Report a security problem to a bank and get threatened with the FBI

(written by lawrence krubner, however indented passages are often quotes). You can contact lawrence at: lawrence@krubner.com, or follow me on Twitter.

It is a bit frustrating that banks show so little interest in increasing their online security:

The next day, I phoned the Zecco office with message to Jeff Chamberlain, and Jeroen Veth to arrange a phone call.
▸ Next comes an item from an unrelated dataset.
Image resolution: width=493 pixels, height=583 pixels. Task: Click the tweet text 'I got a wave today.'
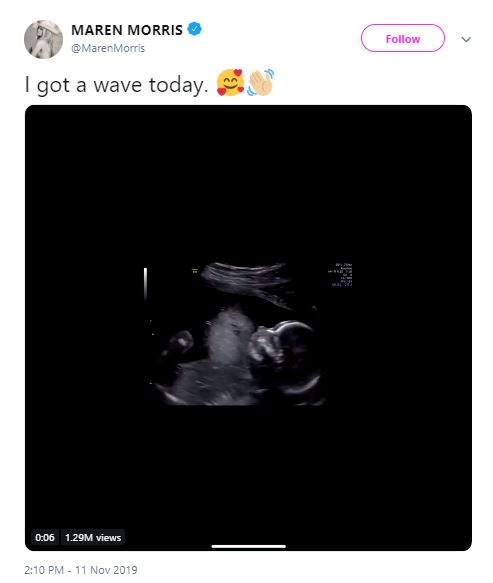(116, 85)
During the week of 2008-01-06 I held phone conferences with Jeff Chamberlain (Fraud Prevention Manager), Jeroen Veth (Founder and CEO), Michael Raneri (then CTO, later promoted to CEO and now Managing Director – PwC), Phil (Penson Bank, their software vendor), Greg (VP of Engineering) Loren Cheng (NCFTA) and the United States Federal Bureau of Investigation (representing NCFTA).

On the phone call I presented that one line of code which innoculously would allow me to purchase Krispy Kreme on an iPhone. But also we discussed the ramification of their insecure implementation. Penson confirmed that this software was affecting over 100,000 North Amerian retail branches (I will not say which). Also their engineers made it clear that unauthorized transactions like this and later shown below would not be distinguishable from other legitemate transactions.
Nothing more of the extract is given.